What to work on: Among the records below, find the line that has "Task: Click the Bored Ape profile avatar"; from there, give the lines again exactly, and stop after the line that has "Given: Enable the Overlay checkbox".

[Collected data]

________________________________________

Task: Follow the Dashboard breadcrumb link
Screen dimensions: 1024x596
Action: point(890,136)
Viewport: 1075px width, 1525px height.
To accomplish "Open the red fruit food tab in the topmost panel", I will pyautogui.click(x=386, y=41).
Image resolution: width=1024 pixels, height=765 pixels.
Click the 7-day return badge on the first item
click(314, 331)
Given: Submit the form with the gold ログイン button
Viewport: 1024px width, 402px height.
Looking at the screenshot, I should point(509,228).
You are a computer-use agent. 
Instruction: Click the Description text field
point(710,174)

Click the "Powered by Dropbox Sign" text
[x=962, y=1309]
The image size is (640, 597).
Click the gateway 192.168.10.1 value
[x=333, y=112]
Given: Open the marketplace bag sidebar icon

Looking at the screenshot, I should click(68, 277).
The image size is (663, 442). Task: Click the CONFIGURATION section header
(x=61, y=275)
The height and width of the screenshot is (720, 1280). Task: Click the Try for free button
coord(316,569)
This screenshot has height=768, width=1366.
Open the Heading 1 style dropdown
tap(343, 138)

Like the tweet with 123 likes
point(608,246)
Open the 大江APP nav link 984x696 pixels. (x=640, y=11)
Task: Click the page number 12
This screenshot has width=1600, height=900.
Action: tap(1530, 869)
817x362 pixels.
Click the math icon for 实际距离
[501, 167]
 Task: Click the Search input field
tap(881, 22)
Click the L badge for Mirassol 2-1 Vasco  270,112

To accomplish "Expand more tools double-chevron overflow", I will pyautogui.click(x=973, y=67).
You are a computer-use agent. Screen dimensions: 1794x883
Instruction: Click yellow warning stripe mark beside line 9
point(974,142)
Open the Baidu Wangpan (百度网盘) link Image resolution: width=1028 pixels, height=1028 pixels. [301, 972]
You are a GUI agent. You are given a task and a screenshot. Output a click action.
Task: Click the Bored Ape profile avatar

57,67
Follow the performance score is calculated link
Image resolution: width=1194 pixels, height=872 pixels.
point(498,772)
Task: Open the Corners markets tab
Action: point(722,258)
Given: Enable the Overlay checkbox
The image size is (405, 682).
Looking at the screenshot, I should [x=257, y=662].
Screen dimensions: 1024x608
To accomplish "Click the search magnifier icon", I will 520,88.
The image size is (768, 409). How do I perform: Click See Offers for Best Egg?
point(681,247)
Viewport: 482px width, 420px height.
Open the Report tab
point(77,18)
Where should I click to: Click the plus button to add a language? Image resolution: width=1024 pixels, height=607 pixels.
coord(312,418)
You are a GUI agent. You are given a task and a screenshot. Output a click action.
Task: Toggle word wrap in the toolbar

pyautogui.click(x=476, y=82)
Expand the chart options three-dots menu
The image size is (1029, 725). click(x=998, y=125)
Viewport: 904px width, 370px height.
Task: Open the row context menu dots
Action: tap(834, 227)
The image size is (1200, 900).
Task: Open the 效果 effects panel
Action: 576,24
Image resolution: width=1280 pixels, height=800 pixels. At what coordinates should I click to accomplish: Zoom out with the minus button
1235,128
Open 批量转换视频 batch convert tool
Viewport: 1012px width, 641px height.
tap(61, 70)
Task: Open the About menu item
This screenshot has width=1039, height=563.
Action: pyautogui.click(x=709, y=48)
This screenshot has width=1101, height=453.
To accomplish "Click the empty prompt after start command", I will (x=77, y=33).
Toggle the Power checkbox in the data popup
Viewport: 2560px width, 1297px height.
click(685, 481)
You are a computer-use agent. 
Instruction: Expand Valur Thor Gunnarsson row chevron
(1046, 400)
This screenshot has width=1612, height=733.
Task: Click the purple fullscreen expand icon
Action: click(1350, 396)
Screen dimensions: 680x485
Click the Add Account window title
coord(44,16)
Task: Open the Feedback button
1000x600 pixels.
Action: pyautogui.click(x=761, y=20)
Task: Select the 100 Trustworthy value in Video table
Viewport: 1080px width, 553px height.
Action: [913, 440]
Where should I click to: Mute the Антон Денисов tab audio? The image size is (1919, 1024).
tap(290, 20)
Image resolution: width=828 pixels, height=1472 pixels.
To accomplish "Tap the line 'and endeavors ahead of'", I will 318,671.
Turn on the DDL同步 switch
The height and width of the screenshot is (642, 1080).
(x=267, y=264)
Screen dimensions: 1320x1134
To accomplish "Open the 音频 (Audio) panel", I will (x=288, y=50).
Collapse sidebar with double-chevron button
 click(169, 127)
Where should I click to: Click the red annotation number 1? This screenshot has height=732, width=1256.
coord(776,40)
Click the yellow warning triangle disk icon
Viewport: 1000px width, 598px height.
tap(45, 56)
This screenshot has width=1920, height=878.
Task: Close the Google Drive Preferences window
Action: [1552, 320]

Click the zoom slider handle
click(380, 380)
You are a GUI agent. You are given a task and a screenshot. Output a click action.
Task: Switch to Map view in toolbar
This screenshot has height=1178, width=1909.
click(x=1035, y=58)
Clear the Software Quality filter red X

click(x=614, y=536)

________________________________________

Result of the task:
Task: Click the Bored Ape profile avatar

57,67
Follow the performance score is calculated link
Image resolution: width=1194 pixels, height=872 pixels.
point(498,772)
Task: Open the Corners markets tab
Action: point(722,258)
Given: Enable the Overlay checkbox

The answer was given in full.